**How to complete this task**:
The word "every" marks the lines to copy; find all of them in the entries below.

**Working data**:
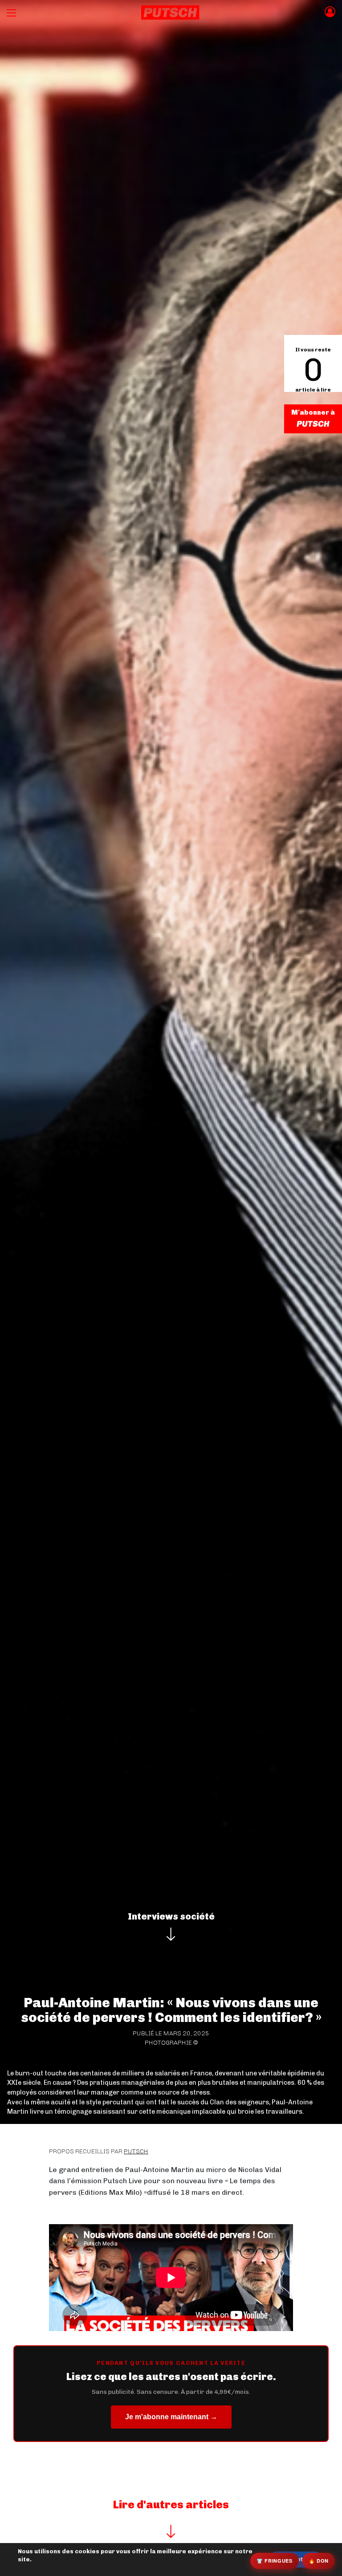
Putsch (136, 2151)
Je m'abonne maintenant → (171, 2417)
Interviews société (171, 1916)
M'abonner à (313, 412)
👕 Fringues (274, 2560)
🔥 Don (319, 2560)
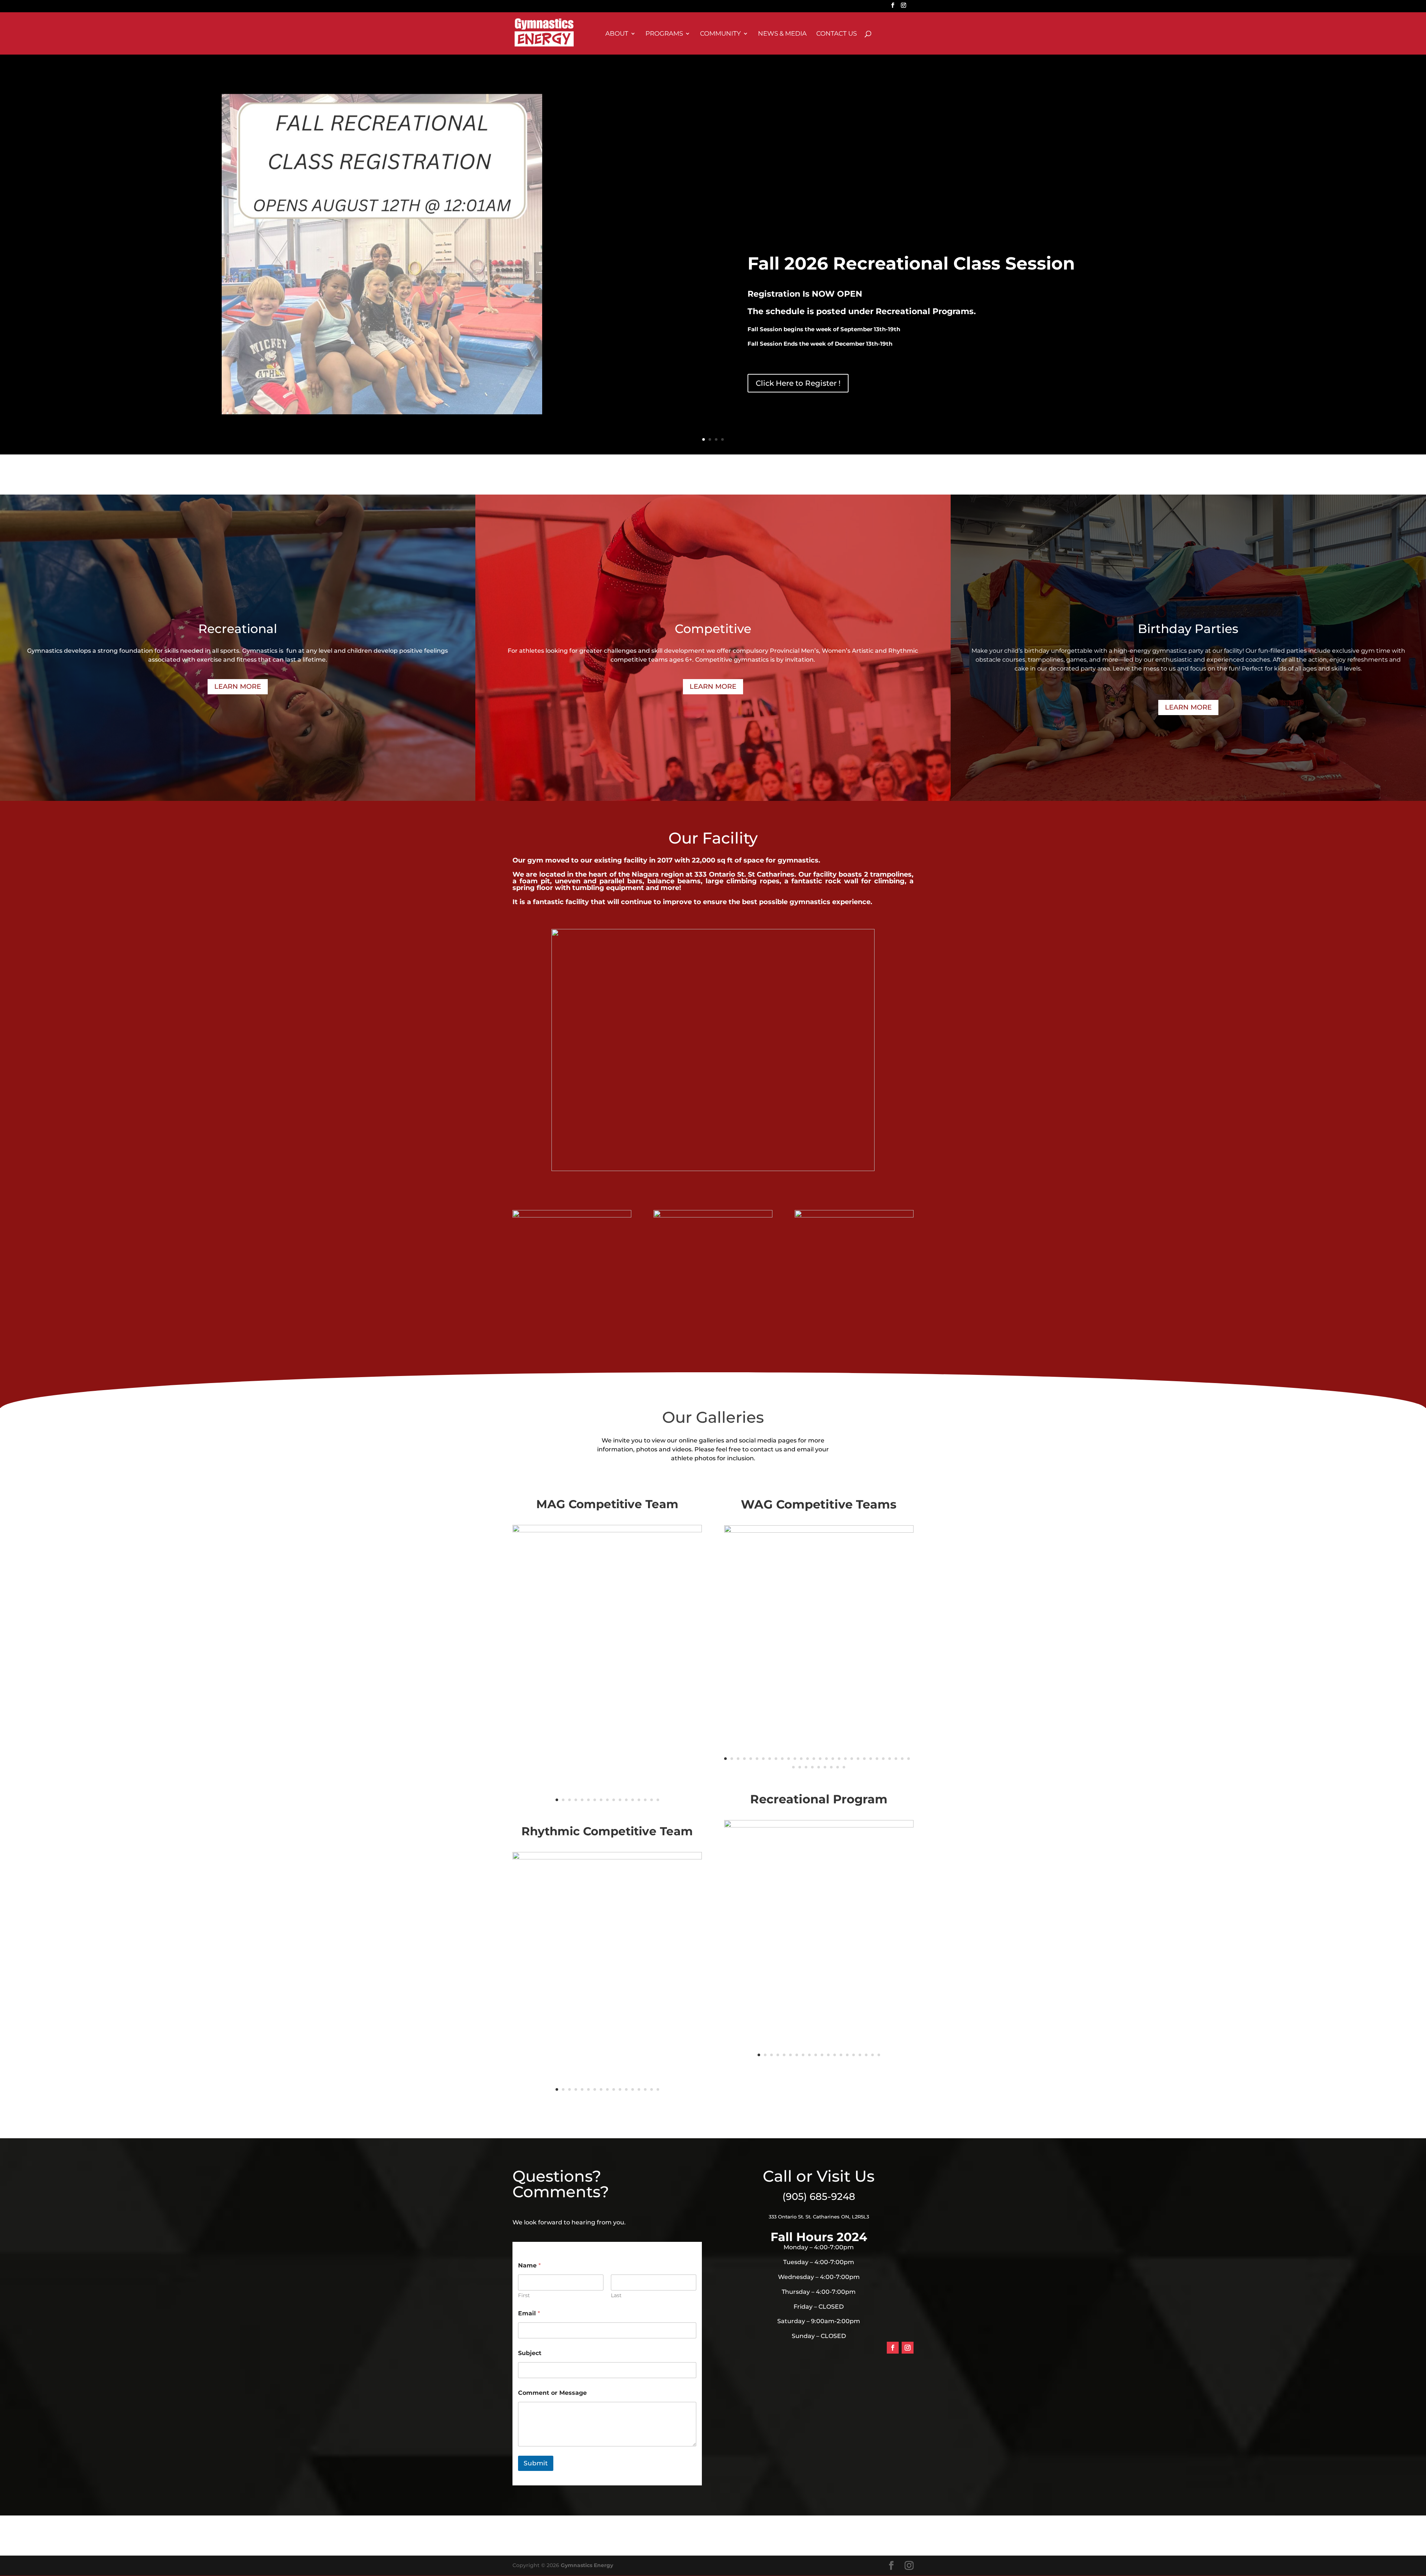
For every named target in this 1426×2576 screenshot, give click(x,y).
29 (902, 1758)
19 (839, 1758)
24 (870, 1758)
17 (658, 1800)
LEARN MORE (237, 686)
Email (529, 2313)
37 (831, 1767)
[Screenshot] (819, 1530)
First (524, 2295)
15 (645, 1800)
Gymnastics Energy (587, 2565)
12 (626, 1800)
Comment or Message (552, 2392)
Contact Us (836, 34)
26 (883, 1758)
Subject (529, 2353)
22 (858, 1758)
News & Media (782, 34)
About (616, 34)
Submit (536, 2463)
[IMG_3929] (607, 1857)
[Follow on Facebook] (893, 2348)
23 (864, 1758)
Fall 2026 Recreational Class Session (911, 263)
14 (639, 1800)
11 (620, 1800)
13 (632, 1800)
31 (793, 1767)
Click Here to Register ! (798, 383)
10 (613, 1800)
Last (616, 2295)
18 (832, 1758)
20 (845, 1758)
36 (825, 1767)
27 (889, 1758)
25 (877, 1758)
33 (806, 1767)
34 (812, 1767)
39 (844, 1767)
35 (818, 1767)
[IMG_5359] (607, 1530)
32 (799, 1767)
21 (851, 1758)
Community (720, 34)
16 (651, 1800)
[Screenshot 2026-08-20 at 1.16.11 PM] (819, 1825)
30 (908, 1758)
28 (896, 1758)
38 (837, 1767)
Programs (664, 34)
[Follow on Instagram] (908, 2348)
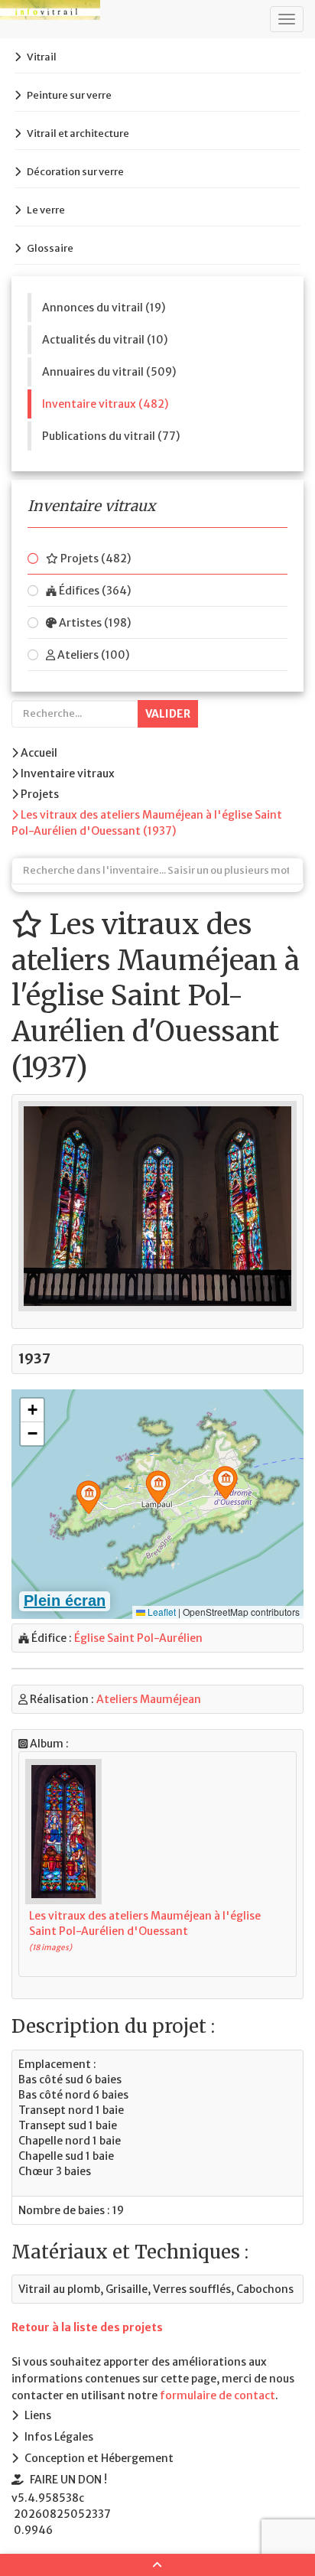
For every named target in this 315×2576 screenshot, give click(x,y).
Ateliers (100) (92, 655)
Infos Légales (58, 2437)
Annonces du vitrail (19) (103, 307)
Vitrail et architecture (78, 133)
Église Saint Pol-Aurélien (138, 1638)
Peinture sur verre (69, 95)
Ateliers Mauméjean (148, 1699)
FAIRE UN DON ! (68, 2479)
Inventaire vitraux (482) (105, 404)
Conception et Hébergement (99, 2458)
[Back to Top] (157, 2565)
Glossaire (50, 248)
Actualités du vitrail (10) (104, 340)
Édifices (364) (94, 591)
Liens (37, 2415)
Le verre (46, 210)
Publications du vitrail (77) (111, 436)
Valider (167, 714)
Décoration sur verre (75, 171)
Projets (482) (94, 558)
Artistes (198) (94, 623)
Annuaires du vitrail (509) (109, 372)
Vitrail (42, 57)
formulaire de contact (217, 2395)
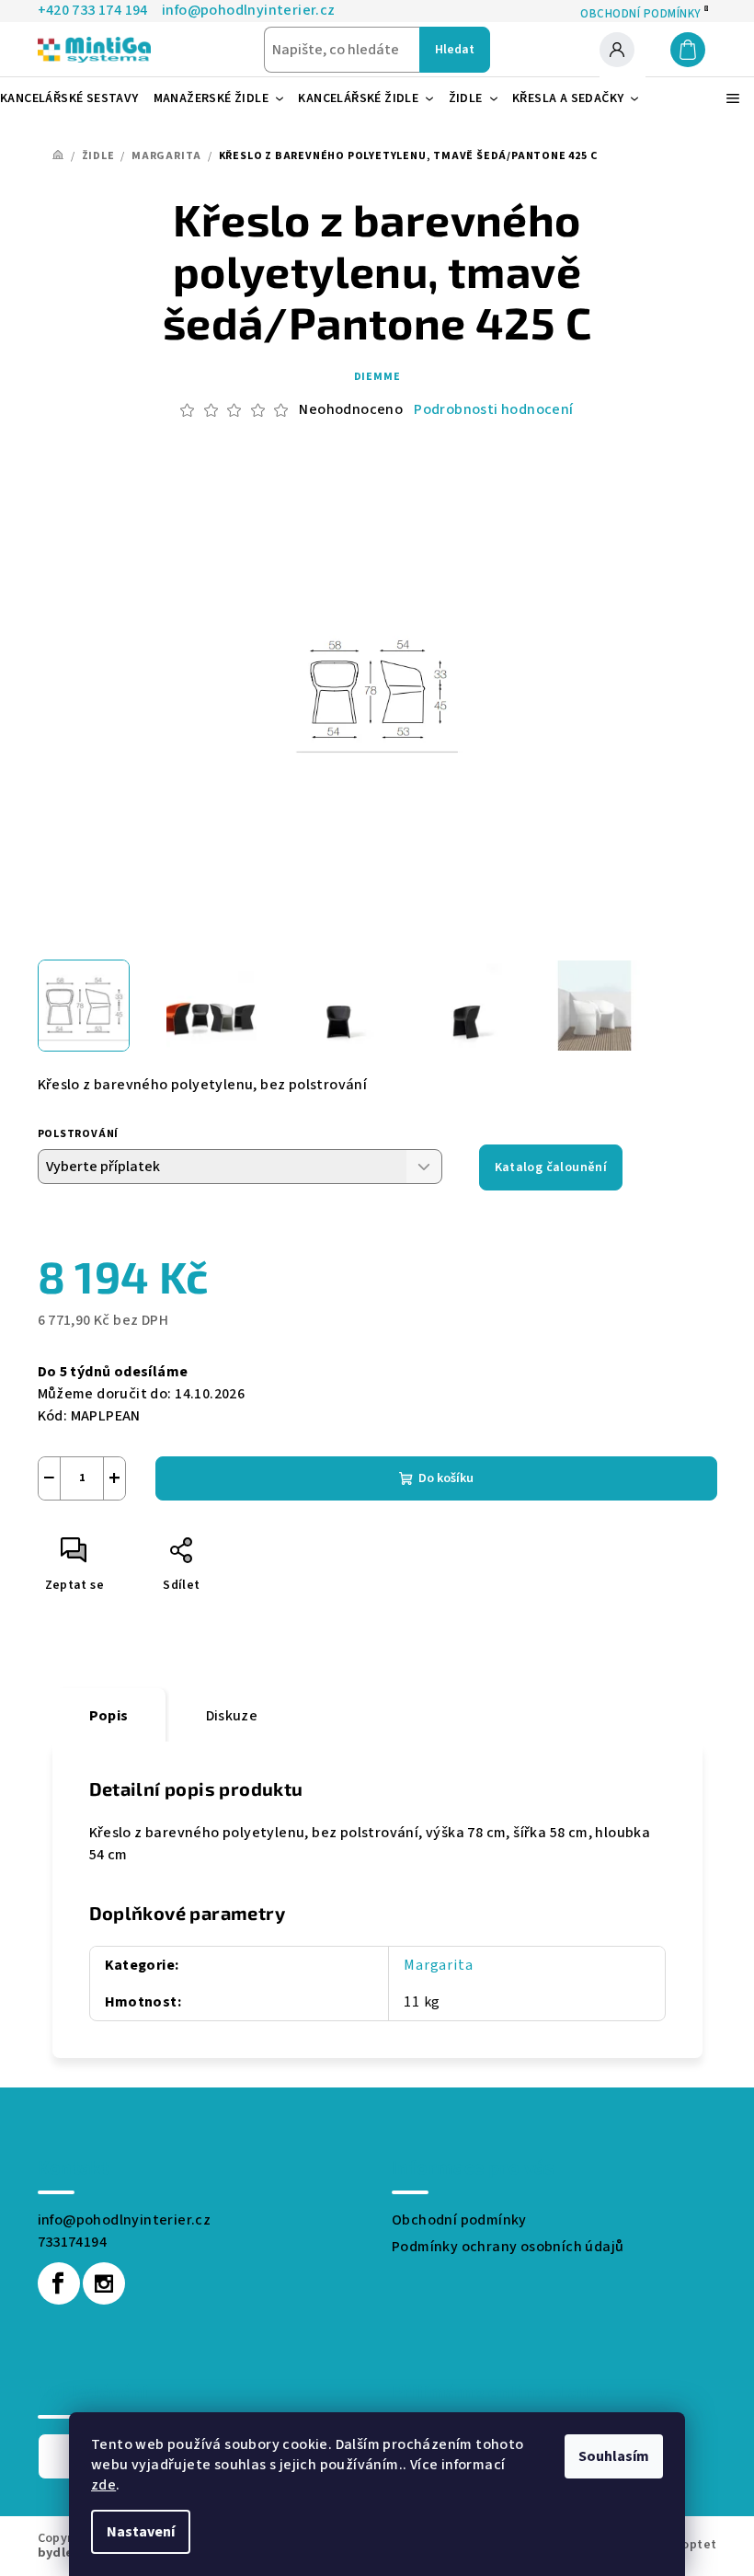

**Result for this exercise**:
For every named target in this 1426×2576 screenshot, give click(x,y).
For every named target in this 315×2576 screenshot, give click(x,y).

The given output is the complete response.